> [Work request]: Could you print every entry below exactly as given?

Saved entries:
--*--

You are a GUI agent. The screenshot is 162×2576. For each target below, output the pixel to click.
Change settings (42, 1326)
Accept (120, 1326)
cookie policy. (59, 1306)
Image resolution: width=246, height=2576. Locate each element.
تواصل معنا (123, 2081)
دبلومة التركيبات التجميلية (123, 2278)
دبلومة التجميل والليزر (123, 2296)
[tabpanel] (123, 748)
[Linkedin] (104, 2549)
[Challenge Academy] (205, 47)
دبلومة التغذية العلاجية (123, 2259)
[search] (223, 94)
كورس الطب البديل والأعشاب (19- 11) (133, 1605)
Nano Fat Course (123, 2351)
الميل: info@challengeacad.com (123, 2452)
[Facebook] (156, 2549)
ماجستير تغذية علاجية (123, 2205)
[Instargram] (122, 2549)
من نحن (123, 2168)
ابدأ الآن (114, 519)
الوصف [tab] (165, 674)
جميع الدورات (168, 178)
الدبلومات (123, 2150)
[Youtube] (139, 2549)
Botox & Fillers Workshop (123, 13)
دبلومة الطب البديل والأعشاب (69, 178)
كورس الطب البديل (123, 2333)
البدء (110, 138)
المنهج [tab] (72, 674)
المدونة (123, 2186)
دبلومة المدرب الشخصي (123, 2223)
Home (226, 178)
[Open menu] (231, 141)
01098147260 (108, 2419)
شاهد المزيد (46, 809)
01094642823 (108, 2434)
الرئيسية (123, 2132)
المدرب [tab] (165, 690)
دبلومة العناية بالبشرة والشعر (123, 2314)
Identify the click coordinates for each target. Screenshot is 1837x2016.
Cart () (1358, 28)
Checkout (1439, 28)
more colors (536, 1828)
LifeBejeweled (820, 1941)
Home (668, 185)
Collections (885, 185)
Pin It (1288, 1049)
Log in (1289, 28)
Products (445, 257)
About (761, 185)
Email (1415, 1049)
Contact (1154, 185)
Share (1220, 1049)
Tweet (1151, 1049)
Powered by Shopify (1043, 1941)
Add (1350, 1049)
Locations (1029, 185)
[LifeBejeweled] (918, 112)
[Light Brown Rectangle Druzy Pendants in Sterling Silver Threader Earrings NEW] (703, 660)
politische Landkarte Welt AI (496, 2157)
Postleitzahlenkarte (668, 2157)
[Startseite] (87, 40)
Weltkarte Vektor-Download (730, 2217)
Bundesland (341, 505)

--*--

> [Answer below]:
You are a GUI agent. The screenshot is 162×2576. For each target below, output the pixel to click.
Change settings (42, 1326)
Accept (120, 1326)
cookie policy. (59, 1306)
Image resolution: width=246, height=2576. Locate each element.
تواصل معنا (123, 2081)
دبلومة التركيبات التجميلية (123, 2278)
دبلومة التجميل والليزر (123, 2296)
[tabpanel] (123, 748)
[Linkedin] (104, 2549)
[Challenge Academy] (205, 47)
دبلومة التغذية العلاجية (123, 2259)
[search] (223, 94)
كورس الطب البديل والأعشاب (19- 11) (133, 1605)
Nano Fat Course (123, 2351)
الميل: info@challengeacad.com (123, 2452)
[Facebook] (156, 2549)
ماجستير تغذية علاجية (123, 2205)
[Instargram] (122, 2549)
من نحن (123, 2168)
ابدأ الآن (114, 519)
الوصف [tab] (165, 674)
جميع الدورات (168, 178)
الدبلومات (123, 2150)
[Youtube] (139, 2549)
Botox & Fillers Workshop (123, 13)
دبلومة الطب البديل والأعشاب (69, 178)
كورس الطب البديل (123, 2333)
البدء (110, 138)
المنهج [tab] (72, 674)
المدونة (123, 2186)
دبلومة المدرب الشخصي (123, 2223)
Home (226, 178)
[Open menu] (231, 141)
01098147260 (108, 2419)
شاهد المزيد (46, 809)
01094642823 (108, 2434)
الرئيسية (123, 2132)
المدرب [tab] (165, 690)
دبلومة العناية بالبشرة والشعر (123, 2314)
Identify the click coordinates for each target. Screenshot is 1837x2016.
Cart () (1358, 28)
Checkout (1439, 28)
more colors (536, 1828)
LifeBejeweled (820, 1941)
Home (668, 185)
Collections (885, 185)
Pin It (1288, 1049)
Log in (1289, 28)
Products (445, 257)
About (761, 185)
Email (1415, 1049)
Contact (1154, 185)
Share (1220, 1049)
Tweet (1151, 1049)
Powered by Shopify (1043, 1941)
Add (1350, 1049)
Locations (1029, 185)
[LifeBejeweled] (918, 112)
[Light Brown Rectangle Druzy Pendants in Sterling Silver Threader Earrings NEW] (703, 660)
politische Landkarte Welt AI (496, 2157)
Postleitzahlenkarte (668, 2157)
[Startseite] (87, 40)
Weltkarte Vektor-Download (730, 2217)
Bundesland (341, 505)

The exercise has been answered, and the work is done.